La réflexion sur le théâtre
occupe
une grande partie de sa vie de critique littéraire et d'universitaire
comme le
montre également ses Antigones de 1984 (également réédité en
« Quarto »). Polyglotte autant que théoricien de la
traduction (Après
Babel, Albin Michel, 1998), né avec un handicap (son bras droit est
atrophié), G. Steiner a reçu très tôt de son père le goût de la culture
gréco-latine et une préoccupation constante pour le sort des humanités
et des
langues dans une modernité de plus en plus dominée par les sciences et
la
technique.
Peu soucieux de respecter les
habitudes et les prudences académiques, maniant formules cinglantes et
ironie
provocante, il n'a pas hésité, dans le but de comprendre la violence
d'un
vingtième siècle où la civilisation la plus raffinée a pu s'aboucher
avec la
plus terrible barbarie, à dialoguer avec les figures de
« maudits »
ou de disgraciés comme l'écrivain fasciste et antisémite Lucien Rebatet
ou l'ex-secrétaire
de Charles Maurras, le philosophe royaliste Pierre Boutang. Auteur de
quelques
fiction, cet intellectuel qui dit s'inspirer aussi « sans
illusion » du philosophe allemand Heidegger compromis avec le
régime
nazi, n'a pas hésité non plus à mettre en scène dans Le transport
de A.H. (Julliard/L'Âge
d'Homme, 1981) un Adolf Hitler vieillissant ayant survécu dans la forêt
amazonienne.

* Consignes à suivre:
Rédigez la suite du passage consacré à G. Steiner, en commençant après sa dernière phrase.

* Liste des enregistrements:
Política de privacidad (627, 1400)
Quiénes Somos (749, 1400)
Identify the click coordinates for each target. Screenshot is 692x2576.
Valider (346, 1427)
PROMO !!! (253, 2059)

* Résultat de l'exercice:
Dans les dernières années, son
œuvre
toujours foisonnante s'est orientée vers une réflexion d'ordre
philosophique
sur l'acte de penser ( Dix raisons (possibles) à la tristesse de
pensée,
Albin Michel, 2005 ; Poésie de la pensée, Gallimard,
2011 ).
En passionné de sciences, dont Cambridge est la citadelle avec son
impressionnante liste de prix Nobel, parmi les savants dont il apprécie
la
compagnie, George Steiner en dépit de l'inquiétude que le présent lui
inspire
se veut tout sauf un passéiste. S'il explore la pensée à travers la
musique des
idées et des mondes, il le fait aussi avec les neurosciences.
Dans ses Fragments (un peu
roussis)
(Gallimard, 2012) qui rassemblent ses derniers aphorisme, l'homme
n'est-il pas
par exemple reparti au combat pour que « l'euthanasie »
soit « une
option élémentaire » ? « C'est alors seulement »,
écrit-il, « que la mort sera bel et bien une amie, une hôte
honorée,
même à l'aube ».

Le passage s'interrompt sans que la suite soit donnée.